Eric Houle

No. 16
- Position: Placekicker

Personal information
- Born: November 2, 1981 Flint, Michigan, U.S.
- Died: March 27, 2011 (aged 29)
- Listed height: 5 ft 7 in (1.70 m)
- Listed weight: 175 lb (79 kg)

Career information
- High school: Kearsley (Flint, Michigan)
- College: Saginaw Valley State (2000–2003)

Career history
- Las Vegas Gladiators (2006); New Orleans VooDoo (2007); Grand Rapids Rampage (2008); Arizona Rattlers (2008);

= Eric Houle =

American football player (1981–2011)

Eric David Houle (November 2, 1981 – March 26, 2011) was a placekicker who played in the Arena Football League (AFL) for the Arizona Rattlers.

==Early life==

Houle attended Kearsley High School in Flint, Michigan, and was a student and a letterman in football and soccer. In football, he was a first team All-Big Nine Conference selection as a senior.
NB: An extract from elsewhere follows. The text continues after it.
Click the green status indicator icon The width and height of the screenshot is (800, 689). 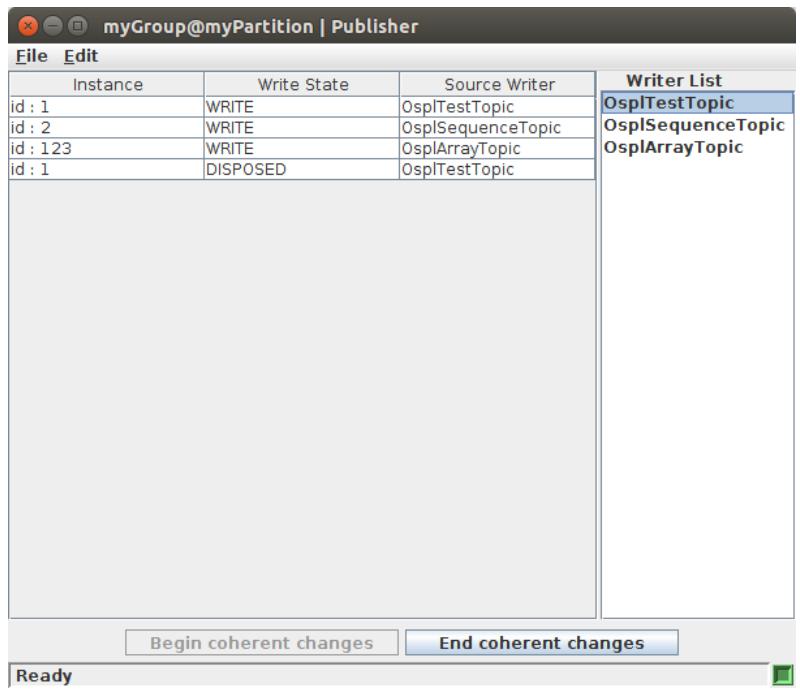coord(783,675)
In soccer, he was a three-time All-District selection.

==College career==
Houle attended Saginaw Valley State University and was a kicker.

==Professional career==
Eric Houle played for four arena football teams: the Las Vegas Gladiators (2006), New Orleans VooDoo (2007), Grand Rapids Rampage (2008), and the Arizona Rattlers (2008).

==Death==
Houle died on March 27, 2011, after an automobile accident.